» **YOUR TASK**:
Lines from the line with "About Us (18, 2303)" to the line with "MS2.1043E006 (51, 1049)" in the entries below, and only those, must be output exactly, with both ends included.

» **RECORDS FOR THIS TASK**:

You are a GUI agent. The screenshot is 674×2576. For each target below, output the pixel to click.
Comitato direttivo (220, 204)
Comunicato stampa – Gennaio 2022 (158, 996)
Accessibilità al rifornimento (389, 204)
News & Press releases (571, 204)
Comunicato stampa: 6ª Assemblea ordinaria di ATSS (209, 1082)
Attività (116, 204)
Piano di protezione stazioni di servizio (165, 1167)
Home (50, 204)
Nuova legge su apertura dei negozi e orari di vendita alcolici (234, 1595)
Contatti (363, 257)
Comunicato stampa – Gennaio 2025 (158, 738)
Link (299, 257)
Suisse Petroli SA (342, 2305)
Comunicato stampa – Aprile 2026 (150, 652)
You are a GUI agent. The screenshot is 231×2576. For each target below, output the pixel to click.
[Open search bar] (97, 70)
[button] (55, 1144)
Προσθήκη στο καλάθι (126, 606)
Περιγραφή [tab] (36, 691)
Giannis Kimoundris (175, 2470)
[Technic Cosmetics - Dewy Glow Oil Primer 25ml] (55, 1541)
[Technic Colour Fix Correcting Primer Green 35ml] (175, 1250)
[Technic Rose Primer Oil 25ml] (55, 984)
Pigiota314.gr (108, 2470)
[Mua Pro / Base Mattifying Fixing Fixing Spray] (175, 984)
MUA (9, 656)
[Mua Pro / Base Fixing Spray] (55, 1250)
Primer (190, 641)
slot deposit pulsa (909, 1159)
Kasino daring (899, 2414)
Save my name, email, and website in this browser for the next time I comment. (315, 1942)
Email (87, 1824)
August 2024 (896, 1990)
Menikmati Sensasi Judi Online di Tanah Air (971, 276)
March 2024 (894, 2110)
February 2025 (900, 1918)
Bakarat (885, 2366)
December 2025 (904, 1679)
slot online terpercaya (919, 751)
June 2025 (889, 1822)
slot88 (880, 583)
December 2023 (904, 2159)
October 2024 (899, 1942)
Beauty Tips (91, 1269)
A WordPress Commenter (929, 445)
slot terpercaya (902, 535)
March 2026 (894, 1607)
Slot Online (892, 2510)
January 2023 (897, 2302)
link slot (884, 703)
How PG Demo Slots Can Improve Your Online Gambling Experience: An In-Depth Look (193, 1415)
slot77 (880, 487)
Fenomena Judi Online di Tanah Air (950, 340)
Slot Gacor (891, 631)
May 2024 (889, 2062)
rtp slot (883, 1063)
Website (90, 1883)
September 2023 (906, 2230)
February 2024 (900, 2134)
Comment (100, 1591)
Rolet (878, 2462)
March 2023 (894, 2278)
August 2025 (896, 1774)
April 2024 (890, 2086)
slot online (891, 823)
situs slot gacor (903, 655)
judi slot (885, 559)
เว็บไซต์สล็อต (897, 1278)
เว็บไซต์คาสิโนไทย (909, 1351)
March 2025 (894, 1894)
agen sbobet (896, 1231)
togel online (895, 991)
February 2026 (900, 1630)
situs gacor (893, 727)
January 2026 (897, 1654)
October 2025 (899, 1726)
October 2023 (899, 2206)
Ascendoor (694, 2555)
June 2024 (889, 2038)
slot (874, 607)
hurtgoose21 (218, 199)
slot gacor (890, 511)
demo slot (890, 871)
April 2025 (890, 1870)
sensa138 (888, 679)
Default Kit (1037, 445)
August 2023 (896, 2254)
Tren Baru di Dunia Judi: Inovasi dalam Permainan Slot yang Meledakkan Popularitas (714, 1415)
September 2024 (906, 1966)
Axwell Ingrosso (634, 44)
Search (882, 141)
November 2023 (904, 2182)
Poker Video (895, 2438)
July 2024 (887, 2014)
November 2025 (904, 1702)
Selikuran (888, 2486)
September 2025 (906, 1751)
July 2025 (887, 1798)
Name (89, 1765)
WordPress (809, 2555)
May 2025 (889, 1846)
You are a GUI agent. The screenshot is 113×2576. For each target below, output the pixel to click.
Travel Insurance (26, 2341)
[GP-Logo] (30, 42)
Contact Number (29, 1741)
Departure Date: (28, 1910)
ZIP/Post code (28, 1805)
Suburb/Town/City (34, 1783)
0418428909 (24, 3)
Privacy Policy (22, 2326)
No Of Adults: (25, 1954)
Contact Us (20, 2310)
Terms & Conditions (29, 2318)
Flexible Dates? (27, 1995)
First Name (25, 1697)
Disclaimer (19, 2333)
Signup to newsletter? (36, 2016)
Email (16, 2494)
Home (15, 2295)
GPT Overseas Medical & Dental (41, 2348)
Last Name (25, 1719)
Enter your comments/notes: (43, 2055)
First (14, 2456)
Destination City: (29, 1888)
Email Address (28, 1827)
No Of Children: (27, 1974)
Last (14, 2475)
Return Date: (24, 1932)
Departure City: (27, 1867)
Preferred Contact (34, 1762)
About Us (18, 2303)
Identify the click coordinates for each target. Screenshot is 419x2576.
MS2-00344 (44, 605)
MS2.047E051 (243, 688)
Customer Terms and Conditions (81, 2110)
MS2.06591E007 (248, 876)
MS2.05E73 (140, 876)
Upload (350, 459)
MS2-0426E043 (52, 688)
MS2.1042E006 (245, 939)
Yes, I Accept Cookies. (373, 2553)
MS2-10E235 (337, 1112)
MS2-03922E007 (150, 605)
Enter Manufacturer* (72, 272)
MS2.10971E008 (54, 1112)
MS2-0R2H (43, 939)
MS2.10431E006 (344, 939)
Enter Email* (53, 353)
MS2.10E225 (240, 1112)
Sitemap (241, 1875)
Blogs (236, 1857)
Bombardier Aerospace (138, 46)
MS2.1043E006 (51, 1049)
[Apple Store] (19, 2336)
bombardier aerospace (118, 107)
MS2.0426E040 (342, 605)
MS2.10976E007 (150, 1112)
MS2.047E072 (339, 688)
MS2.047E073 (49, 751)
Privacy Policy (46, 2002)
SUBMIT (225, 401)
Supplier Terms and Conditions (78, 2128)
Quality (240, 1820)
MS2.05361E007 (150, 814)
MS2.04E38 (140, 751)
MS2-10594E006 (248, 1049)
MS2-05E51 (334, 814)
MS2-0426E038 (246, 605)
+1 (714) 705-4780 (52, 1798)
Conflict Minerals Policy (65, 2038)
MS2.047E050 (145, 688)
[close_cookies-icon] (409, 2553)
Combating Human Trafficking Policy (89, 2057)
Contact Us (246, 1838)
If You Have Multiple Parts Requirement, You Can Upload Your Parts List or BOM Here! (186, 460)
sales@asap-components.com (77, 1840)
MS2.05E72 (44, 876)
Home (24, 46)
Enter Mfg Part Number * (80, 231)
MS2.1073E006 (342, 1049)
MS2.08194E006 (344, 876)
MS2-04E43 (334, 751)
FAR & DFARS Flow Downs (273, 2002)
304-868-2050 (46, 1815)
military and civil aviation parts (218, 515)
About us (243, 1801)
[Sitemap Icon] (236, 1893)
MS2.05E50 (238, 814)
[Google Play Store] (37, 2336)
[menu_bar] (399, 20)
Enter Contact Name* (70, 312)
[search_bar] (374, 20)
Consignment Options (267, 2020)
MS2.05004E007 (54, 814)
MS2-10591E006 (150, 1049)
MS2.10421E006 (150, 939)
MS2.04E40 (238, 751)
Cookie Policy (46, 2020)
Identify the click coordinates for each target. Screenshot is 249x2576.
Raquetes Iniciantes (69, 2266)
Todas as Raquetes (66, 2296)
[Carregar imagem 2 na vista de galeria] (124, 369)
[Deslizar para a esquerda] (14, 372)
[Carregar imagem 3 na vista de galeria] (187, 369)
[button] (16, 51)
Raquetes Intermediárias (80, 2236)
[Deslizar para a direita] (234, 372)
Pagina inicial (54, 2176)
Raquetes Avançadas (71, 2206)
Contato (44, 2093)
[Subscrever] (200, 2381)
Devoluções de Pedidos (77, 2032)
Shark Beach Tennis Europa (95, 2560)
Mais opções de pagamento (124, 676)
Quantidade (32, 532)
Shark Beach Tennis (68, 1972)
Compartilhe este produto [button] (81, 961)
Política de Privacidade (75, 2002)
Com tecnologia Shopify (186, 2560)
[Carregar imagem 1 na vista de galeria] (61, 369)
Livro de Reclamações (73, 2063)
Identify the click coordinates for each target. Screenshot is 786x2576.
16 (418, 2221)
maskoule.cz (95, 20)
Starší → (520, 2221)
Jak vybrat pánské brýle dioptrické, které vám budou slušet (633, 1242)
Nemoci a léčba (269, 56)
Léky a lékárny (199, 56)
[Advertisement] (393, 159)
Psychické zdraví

» **RESPONSE**:
About Us (18, 2303)
Identify the click coordinates for each target. Screenshot is 419x2576.
MS2-00344 (44, 605)
MS2.047E051 (243, 688)
Customer Terms and Conditions (81, 2110)
MS2.06591E007 (248, 876)
MS2.05E73 (140, 876)
Upload (350, 459)
MS2-0426E043 (52, 688)
MS2.1042E006 (245, 939)
Yes, I Accept Cookies. (373, 2553)
MS2-10E235 (337, 1112)
MS2-03922E007 (150, 605)
Enter Manufacturer* (72, 272)
MS2.10971E008 (54, 1112)
MS2-0R2H (43, 939)
MS2.10431E006 (344, 939)
Enter Email* (53, 353)
MS2.10E225 (240, 1112)
Sitemap (241, 1875)
Blogs (236, 1857)
Bombardier Aerospace (138, 46)
MS2.1043E006 (51, 1049)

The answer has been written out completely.